Find the line holding "The height and width of the screenshot is (548, 488)." in the entries below. Give it again exactly, along with every line after it up to and including the line holding "Open Stocks app".

● **Working data**

= = = = = = =

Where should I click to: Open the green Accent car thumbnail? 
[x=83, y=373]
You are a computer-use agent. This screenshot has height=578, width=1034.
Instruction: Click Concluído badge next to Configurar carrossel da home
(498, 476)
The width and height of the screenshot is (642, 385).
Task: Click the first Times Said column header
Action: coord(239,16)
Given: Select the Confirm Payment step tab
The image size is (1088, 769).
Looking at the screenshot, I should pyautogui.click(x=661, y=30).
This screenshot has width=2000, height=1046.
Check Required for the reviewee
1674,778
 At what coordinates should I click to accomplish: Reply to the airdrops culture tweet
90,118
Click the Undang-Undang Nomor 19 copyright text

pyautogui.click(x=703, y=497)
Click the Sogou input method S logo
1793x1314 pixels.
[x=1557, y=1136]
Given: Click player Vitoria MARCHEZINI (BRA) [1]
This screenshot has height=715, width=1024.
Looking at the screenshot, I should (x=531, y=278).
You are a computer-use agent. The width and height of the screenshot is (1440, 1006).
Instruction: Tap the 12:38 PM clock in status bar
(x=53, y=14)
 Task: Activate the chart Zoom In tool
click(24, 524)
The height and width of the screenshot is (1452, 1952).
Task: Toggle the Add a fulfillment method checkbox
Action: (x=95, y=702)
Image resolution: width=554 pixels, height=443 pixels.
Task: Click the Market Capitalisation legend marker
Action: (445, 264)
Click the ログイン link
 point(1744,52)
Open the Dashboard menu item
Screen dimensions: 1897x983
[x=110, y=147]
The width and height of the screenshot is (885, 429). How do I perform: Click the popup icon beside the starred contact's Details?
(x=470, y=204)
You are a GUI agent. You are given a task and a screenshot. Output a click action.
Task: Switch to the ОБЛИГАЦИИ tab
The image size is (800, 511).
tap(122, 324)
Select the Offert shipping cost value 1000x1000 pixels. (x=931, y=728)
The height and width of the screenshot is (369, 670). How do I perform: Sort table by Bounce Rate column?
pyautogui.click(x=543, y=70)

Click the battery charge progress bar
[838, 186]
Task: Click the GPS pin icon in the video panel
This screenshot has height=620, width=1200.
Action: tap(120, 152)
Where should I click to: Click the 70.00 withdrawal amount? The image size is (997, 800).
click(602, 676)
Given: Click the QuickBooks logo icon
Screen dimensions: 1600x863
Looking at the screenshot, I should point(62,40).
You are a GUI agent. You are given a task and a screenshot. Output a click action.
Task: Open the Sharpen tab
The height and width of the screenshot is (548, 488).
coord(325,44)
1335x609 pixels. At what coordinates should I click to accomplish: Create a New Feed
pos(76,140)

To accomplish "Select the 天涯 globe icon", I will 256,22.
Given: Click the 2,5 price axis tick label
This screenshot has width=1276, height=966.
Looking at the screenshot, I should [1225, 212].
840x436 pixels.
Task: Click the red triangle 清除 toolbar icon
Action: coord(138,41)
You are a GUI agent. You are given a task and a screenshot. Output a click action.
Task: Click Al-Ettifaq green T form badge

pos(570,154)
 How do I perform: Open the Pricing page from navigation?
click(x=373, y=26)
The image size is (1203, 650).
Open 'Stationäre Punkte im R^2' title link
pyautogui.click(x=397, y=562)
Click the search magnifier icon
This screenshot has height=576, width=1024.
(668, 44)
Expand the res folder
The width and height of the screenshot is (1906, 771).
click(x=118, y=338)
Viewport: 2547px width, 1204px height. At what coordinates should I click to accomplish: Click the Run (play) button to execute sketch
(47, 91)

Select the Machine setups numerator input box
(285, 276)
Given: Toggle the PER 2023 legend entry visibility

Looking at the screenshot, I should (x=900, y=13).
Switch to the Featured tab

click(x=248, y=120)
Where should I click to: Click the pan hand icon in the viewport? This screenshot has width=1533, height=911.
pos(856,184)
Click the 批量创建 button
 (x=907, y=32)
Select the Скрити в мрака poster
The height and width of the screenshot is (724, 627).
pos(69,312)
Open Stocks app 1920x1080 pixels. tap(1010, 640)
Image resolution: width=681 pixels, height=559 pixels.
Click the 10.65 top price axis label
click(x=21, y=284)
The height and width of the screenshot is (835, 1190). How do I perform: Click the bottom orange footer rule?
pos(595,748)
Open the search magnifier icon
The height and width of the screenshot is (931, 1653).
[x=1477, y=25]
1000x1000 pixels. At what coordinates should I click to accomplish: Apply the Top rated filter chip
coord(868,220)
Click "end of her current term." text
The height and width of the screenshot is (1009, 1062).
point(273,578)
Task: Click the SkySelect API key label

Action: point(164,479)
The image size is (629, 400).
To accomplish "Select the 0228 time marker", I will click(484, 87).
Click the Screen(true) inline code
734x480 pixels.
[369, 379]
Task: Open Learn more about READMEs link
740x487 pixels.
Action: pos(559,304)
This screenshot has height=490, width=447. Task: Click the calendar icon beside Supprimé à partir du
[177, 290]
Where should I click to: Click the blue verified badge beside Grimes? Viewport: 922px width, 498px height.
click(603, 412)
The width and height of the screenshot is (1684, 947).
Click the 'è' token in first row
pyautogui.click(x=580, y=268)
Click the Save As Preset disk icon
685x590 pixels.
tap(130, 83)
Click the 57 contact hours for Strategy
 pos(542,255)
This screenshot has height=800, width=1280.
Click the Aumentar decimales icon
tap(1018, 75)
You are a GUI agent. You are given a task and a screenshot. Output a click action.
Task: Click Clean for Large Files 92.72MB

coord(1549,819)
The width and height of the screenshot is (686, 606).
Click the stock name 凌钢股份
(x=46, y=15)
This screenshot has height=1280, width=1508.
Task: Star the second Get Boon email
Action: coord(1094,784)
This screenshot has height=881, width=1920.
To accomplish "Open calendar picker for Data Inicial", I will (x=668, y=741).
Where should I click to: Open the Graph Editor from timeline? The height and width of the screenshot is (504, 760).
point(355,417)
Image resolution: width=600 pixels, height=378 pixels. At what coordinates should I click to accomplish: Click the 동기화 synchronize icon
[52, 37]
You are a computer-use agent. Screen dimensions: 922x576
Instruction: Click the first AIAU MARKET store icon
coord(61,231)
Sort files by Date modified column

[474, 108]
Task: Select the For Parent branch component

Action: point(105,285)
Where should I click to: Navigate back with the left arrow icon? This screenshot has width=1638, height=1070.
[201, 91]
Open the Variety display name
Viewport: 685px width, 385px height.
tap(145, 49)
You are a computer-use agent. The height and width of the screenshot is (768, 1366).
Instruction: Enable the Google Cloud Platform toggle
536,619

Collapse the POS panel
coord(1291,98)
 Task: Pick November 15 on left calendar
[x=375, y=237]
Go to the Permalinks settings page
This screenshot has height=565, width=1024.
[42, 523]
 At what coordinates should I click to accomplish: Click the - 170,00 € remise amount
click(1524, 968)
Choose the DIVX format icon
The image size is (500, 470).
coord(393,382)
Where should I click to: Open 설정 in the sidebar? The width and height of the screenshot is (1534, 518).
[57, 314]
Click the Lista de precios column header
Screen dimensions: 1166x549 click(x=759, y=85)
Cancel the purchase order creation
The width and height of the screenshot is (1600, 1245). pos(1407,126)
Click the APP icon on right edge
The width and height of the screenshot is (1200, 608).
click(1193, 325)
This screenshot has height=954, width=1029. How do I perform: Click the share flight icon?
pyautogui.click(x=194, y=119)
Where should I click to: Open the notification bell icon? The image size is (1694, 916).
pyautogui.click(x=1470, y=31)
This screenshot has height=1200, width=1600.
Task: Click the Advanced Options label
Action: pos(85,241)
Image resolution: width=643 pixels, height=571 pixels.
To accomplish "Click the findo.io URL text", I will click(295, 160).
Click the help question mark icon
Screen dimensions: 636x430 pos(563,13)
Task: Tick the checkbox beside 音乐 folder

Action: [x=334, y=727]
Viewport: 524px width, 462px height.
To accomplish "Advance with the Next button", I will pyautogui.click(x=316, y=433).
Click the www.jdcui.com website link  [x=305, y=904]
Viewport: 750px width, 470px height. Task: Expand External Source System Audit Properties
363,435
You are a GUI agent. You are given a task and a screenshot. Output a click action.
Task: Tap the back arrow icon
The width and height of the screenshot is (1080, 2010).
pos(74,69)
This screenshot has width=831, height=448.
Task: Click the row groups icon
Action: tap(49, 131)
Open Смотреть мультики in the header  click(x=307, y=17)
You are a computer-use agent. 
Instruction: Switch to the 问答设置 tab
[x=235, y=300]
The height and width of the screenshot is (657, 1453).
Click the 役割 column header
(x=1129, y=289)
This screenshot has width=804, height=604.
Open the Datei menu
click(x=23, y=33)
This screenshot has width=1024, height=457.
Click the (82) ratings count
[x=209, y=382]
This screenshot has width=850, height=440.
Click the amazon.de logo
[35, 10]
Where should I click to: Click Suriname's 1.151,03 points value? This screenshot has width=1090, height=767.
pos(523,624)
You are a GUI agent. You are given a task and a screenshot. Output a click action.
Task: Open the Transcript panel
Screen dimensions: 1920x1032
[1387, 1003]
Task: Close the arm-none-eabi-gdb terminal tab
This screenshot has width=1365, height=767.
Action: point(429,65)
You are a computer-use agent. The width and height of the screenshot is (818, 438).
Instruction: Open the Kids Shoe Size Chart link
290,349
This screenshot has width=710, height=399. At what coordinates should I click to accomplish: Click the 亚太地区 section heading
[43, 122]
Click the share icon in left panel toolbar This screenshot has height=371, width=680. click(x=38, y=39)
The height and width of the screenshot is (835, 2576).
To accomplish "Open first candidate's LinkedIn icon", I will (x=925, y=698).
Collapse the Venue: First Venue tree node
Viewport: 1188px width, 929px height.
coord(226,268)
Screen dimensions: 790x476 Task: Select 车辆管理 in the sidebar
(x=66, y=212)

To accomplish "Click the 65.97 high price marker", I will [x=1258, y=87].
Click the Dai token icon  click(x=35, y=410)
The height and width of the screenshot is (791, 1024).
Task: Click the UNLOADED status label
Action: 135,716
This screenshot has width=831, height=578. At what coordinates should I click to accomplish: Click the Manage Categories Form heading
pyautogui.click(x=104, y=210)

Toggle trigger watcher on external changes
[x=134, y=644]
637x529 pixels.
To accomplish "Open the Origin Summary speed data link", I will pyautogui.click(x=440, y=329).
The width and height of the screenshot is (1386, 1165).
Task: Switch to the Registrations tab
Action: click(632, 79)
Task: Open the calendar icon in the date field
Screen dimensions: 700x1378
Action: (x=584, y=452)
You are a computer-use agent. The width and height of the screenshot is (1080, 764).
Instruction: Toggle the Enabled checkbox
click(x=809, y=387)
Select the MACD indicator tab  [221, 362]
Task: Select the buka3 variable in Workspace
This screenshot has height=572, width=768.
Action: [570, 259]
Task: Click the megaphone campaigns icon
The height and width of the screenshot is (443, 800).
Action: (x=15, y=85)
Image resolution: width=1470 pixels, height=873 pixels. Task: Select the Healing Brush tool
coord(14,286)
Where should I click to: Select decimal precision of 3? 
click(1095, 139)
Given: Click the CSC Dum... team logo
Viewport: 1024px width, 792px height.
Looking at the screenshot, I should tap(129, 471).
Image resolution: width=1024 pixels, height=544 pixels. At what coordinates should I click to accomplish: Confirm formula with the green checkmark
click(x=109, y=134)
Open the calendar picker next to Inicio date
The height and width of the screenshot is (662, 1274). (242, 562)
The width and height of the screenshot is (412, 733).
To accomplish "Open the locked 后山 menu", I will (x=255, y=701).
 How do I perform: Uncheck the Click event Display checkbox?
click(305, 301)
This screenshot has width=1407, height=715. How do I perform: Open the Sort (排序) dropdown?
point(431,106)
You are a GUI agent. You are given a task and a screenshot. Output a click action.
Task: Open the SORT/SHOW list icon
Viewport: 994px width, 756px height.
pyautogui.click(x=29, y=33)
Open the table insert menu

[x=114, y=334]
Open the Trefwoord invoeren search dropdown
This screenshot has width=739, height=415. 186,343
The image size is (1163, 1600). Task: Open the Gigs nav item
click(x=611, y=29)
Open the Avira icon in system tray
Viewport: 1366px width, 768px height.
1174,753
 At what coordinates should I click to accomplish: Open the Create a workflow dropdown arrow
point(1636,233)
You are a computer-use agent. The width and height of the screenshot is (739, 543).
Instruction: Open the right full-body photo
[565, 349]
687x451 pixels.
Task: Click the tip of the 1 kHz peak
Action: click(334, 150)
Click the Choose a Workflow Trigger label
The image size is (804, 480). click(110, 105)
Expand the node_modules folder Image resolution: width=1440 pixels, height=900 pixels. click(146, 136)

= = = = = = =

● **Output for this task**
The height and width of the screenshot is (548, 488).
coord(325,44)
1335x609 pixels. At what coordinates should I click to accomplish: Create a New Feed
pos(76,140)

To accomplish "Select the 天涯 globe icon", I will 256,22.
Given: Click the 2,5 price axis tick label
This screenshot has width=1276, height=966.
Looking at the screenshot, I should [1225, 212].
840x436 pixels.
Task: Click the red triangle 清除 toolbar icon
Action: coord(138,41)
You are a GUI agent. You are given a task and a screenshot. Output a click action.
Task: Click Al-Ettifaq green T form badge

pos(570,154)
 How do I perform: Open the Pricing page from navigation?
click(x=373, y=26)
The image size is (1203, 650).
Open 'Stationäre Punkte im R^2' title link
pyautogui.click(x=397, y=562)
Click the search magnifier icon
This screenshot has height=576, width=1024.
(668, 44)
Expand the res folder
The width and height of the screenshot is (1906, 771).
click(x=118, y=338)
Viewport: 2547px width, 1204px height. At what coordinates should I click to accomplish: Click the Run (play) button to execute sketch
(47, 91)

Select the Machine setups numerator input box
(285, 276)
Given: Toggle the PER 2023 legend entry visibility

Looking at the screenshot, I should (x=900, y=13).
Switch to the Featured tab

click(x=248, y=120)
Where should I click to: Click the pan hand icon in the viewport? This screenshot has width=1533, height=911.
pos(856,184)
Click the 批量创建 button
 (x=907, y=32)
Select the Скрити в мрака poster
The height and width of the screenshot is (724, 627).
pos(69,312)
Open Stocks app 1920x1080 pixels. tap(1010, 640)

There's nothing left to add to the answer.